**Goal a:**
Arrange the stretch of the records from the line containing "Where should I click to: Open" through the line containing "coord(383,142)" as a Markdown table with the columns Row and Line, numbering each row and omitting blank lines.

**Extract:**
- - - -

Grotus and Coventina

Heaney composes a love poem to Marie years after they visited Hadrian’s Wall in England’s Northumberland. His particular interest in the architectural remnants and artefacts of Roman presence uncovered a two-thousand year old story bristling with poetic and emotional charge. Water is very much the unifying factor.

Personal exile added to the intensity of the poem: Heaney fulfilled a series of part-year contracts at Harvard University in the United States that took him away from wife, home and family for prolonged periods.

Heaney weaves the tale of a legionary soldier living at the northern limit of the vast Roman Empire (far from home) whose pain of exile and loneliness drove him to construct a sanctuary dedicated to a Romano-Celtic water goddess (altar to Coventina). Stylised inscriptions visible on the site are as Heaney witnessed them (in her right hand a waterweed … in her left a pitcher spilling out a river).

Reminders of the soggy conditions around Hadrian’s Wall (running water) that suited Grotus (he felt at home) plus his identity carved into her memorial (the stone where he cut his name) were enough to reduce the battle-toughened Mediterranean legionary (some dried-up course beneath his breastbone) to tears of despondency (pouring and darkening).

Mmm … thinks Heaney … in matters of devotion and emotional staying power, Grotus, you and I have things in common. Crude though your mucky old sanctuary (stunted altar) might be it is enough to stir a poet’s creative juices (works on me)!

- - - -

**Given entries:**
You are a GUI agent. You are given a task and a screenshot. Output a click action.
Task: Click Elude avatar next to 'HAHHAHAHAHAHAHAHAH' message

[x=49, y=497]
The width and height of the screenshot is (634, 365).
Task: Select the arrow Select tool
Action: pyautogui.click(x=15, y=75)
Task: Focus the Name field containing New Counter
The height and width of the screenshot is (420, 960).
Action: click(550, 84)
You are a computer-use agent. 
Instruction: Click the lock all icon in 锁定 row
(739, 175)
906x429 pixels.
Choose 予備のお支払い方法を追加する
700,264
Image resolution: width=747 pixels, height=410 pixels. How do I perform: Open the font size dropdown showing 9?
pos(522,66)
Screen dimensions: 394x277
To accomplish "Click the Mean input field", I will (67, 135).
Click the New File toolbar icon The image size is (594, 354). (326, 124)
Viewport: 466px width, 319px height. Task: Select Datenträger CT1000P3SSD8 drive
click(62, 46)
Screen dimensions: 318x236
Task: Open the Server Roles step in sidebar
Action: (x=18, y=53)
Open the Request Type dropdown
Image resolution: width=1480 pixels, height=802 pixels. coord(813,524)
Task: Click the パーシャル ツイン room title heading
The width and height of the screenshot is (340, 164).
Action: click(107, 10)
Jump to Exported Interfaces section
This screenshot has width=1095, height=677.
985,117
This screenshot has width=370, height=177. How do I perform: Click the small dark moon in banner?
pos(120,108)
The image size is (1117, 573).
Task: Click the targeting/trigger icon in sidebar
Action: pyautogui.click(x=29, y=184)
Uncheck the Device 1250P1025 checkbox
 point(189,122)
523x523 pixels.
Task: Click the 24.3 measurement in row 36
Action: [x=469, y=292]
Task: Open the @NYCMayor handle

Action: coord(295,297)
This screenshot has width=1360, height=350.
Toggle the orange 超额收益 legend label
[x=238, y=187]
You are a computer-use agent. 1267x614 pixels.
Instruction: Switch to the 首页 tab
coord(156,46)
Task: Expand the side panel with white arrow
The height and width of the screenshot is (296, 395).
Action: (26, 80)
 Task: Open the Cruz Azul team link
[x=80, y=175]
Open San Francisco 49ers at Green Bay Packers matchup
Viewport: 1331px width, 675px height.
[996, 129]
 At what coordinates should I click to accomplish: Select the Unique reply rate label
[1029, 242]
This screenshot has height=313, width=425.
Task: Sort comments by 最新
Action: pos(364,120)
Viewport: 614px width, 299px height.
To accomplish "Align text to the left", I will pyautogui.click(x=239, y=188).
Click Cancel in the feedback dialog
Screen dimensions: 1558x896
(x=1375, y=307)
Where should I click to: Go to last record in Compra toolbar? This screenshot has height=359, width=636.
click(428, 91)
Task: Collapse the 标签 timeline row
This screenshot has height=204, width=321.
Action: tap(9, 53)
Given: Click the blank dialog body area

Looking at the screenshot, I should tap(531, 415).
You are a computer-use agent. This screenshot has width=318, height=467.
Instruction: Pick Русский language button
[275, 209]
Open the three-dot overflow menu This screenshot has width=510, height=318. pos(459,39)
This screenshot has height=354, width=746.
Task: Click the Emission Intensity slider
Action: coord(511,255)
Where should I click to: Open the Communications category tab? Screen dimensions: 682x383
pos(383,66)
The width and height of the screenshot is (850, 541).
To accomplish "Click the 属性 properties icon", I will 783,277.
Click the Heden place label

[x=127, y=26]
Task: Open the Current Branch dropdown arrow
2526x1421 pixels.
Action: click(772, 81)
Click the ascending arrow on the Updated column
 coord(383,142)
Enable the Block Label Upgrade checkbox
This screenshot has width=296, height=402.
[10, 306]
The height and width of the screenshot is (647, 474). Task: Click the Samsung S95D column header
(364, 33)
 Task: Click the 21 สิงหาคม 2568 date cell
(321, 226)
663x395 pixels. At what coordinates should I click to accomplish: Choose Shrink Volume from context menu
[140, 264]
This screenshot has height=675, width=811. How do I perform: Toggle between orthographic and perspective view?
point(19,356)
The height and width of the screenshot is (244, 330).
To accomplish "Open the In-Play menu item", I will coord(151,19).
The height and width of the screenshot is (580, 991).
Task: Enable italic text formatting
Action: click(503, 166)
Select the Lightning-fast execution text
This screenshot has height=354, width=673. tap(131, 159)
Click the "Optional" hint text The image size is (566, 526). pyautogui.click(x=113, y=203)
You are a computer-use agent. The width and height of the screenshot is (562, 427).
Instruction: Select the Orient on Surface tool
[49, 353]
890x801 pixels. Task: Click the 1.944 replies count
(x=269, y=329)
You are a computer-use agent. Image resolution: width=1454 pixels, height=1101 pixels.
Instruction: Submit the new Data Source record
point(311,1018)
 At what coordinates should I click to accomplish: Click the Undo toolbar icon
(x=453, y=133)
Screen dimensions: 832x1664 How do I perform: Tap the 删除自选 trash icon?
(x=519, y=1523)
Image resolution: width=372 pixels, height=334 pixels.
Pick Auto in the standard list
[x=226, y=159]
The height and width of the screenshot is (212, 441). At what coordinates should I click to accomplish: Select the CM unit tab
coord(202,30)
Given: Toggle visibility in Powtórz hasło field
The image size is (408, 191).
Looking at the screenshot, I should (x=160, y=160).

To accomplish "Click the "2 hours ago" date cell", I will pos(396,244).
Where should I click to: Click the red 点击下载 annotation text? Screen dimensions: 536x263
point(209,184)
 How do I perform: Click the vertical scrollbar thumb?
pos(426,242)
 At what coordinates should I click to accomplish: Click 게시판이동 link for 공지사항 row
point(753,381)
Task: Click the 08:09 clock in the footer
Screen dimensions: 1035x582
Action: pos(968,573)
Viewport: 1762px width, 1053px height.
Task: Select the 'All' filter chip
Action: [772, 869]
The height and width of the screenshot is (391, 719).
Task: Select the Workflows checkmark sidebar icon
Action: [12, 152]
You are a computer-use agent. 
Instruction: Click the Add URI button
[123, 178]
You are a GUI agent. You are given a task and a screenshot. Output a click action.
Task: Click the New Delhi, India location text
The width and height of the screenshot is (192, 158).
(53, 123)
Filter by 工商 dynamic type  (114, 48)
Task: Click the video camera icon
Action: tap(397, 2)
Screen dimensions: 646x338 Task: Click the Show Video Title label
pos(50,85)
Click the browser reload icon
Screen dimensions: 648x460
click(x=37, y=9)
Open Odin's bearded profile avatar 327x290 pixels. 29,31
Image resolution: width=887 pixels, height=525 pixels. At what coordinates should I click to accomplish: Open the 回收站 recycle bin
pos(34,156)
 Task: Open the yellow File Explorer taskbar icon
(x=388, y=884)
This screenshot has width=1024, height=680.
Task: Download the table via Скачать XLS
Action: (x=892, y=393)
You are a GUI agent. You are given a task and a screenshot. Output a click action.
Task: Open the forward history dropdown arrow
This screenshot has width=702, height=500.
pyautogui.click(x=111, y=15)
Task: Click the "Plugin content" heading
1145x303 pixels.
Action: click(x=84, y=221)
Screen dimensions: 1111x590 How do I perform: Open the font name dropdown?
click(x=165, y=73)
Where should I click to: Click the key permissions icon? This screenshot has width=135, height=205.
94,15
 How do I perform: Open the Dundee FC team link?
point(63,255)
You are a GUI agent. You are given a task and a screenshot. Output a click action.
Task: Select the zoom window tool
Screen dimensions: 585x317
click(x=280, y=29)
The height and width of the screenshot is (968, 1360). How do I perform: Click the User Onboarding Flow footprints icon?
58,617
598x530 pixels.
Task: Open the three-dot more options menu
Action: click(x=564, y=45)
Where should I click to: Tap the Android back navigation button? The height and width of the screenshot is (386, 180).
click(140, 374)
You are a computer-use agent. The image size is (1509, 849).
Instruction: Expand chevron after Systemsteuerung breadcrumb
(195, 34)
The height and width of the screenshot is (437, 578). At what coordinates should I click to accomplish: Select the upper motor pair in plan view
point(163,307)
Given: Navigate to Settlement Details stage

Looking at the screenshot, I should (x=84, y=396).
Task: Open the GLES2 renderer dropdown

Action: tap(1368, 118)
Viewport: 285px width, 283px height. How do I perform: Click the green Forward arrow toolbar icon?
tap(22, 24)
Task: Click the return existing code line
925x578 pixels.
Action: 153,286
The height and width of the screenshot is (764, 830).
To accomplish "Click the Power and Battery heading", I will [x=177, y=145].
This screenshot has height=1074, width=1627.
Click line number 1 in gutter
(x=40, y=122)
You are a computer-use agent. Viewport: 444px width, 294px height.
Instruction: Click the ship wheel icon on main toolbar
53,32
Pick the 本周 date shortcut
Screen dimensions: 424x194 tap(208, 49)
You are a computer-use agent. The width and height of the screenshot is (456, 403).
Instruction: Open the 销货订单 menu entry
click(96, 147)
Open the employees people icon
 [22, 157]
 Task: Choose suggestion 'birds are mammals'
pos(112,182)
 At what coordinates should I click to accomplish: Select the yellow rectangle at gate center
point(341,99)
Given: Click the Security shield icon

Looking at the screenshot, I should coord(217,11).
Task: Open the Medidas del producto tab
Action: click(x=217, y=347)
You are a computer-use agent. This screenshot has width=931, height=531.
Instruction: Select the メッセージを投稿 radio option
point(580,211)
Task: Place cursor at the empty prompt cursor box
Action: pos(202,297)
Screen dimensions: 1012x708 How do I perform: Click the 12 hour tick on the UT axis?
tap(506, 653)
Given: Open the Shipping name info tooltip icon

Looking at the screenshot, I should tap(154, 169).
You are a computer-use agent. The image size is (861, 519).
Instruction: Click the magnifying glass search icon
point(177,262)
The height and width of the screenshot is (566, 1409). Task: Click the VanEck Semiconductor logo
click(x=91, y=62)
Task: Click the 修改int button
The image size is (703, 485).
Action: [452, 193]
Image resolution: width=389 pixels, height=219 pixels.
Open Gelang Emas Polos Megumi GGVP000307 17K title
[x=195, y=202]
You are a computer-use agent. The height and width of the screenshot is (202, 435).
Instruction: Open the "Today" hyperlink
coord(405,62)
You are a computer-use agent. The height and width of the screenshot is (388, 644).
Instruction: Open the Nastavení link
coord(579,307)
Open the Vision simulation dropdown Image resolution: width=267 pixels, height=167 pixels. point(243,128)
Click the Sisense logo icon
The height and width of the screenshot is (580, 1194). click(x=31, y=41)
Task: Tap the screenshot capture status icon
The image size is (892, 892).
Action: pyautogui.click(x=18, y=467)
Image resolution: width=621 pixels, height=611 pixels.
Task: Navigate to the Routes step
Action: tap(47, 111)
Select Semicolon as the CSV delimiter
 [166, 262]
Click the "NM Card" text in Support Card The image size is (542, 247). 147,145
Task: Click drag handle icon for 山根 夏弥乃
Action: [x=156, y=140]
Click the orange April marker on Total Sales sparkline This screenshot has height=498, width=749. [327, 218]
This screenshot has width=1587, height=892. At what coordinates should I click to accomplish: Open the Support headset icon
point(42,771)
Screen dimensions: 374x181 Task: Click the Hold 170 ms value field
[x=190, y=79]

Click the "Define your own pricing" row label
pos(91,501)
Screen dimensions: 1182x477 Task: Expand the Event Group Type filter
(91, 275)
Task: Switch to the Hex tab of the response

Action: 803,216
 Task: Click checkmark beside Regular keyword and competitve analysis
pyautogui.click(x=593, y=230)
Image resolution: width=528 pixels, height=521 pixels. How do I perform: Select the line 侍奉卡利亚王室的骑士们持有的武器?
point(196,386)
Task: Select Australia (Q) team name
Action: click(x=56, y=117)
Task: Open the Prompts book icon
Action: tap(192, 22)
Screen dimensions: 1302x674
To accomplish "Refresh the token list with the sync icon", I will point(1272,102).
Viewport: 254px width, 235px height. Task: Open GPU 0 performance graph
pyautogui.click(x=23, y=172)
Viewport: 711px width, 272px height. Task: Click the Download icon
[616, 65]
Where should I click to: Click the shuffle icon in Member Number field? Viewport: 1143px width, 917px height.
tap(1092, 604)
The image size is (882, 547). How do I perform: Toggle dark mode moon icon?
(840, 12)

- - - -

**Goal b:**
According to the commentary on Heaney's poem, at which university did Heaney hold part-year contracts?

**Right answer a:**
| Row | Line |
|---|---|
| 1 | Where should I click to: Open the Communications category tab? Screen dimensions: 682x383 |
| 2 | pos(383,66) |
| 3 | The width and height of the screenshot is (850, 541). |
| 4 | To accomplish "Click the 属性 properties icon", I will 783,277. |
| 5 | Click the Heden place label |
| 6 | [x=127, y=26] |
| 7 | Task: Open the Current Branch dropdown arrow |
| 8 | 2526x1421 pixels. |
| 9 | Action: click(772, 81) |
| 10 | Click the ascending arrow on the Updated column |
| 11 |  coord(383,142) |

**Right answer b:**
Harvard University